Exercise instructions
Reproduce exactly the span of lines beginning at the one with "Task: Select the" and ending at the last line of the data below, omitting pictures.

(Collected data entries)
☆ ☆ ☆
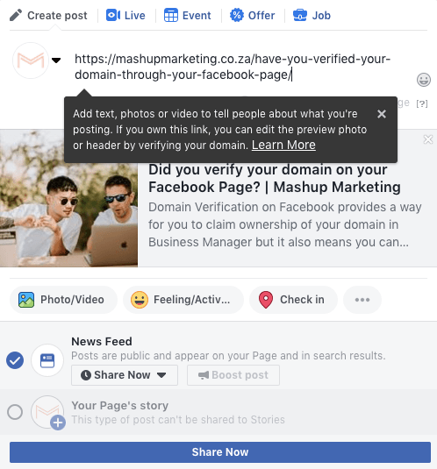
Task: Add a Photo/Video to the post
Action: [63, 300]
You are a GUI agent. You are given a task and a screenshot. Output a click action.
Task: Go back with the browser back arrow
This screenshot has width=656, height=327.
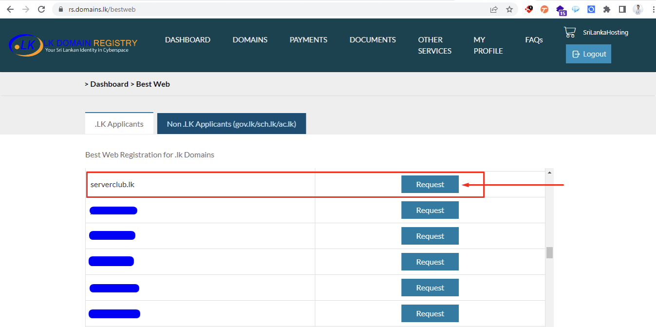click(10, 9)
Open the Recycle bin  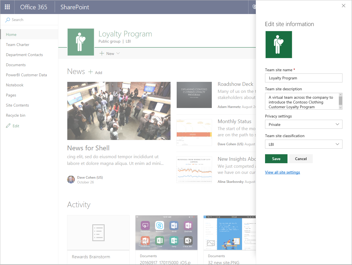point(15,115)
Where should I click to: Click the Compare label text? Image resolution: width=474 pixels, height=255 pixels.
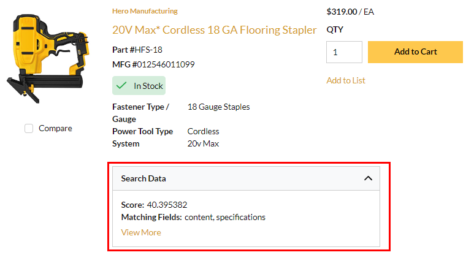point(55,128)
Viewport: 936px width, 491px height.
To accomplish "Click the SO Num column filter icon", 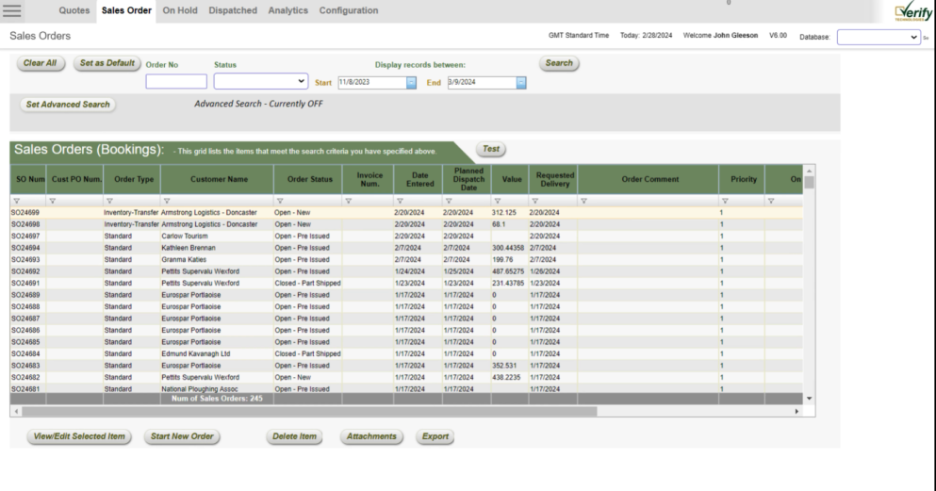I will click(15, 201).
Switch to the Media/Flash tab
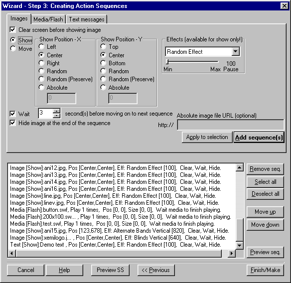291x283 pixels. (48, 19)
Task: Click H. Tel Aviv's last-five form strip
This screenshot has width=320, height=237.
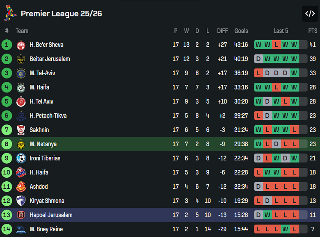Action: (x=281, y=102)
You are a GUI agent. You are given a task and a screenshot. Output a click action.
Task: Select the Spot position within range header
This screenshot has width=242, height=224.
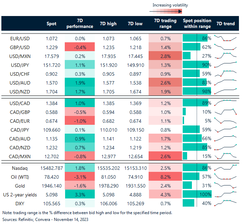coord(197,24)
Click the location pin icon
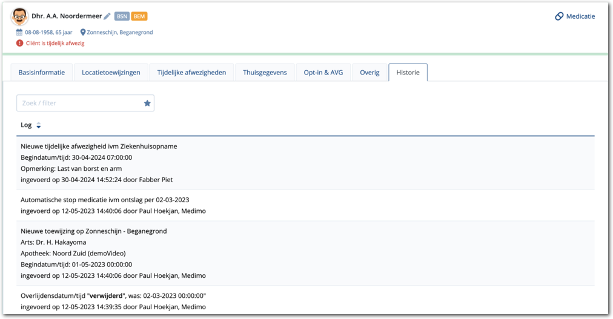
☆ ☆ ☆
Reply to the task
Task: Select the Spot position within range header
This screenshot has width=242, height=224.
coord(197,24)
Click the location pin icon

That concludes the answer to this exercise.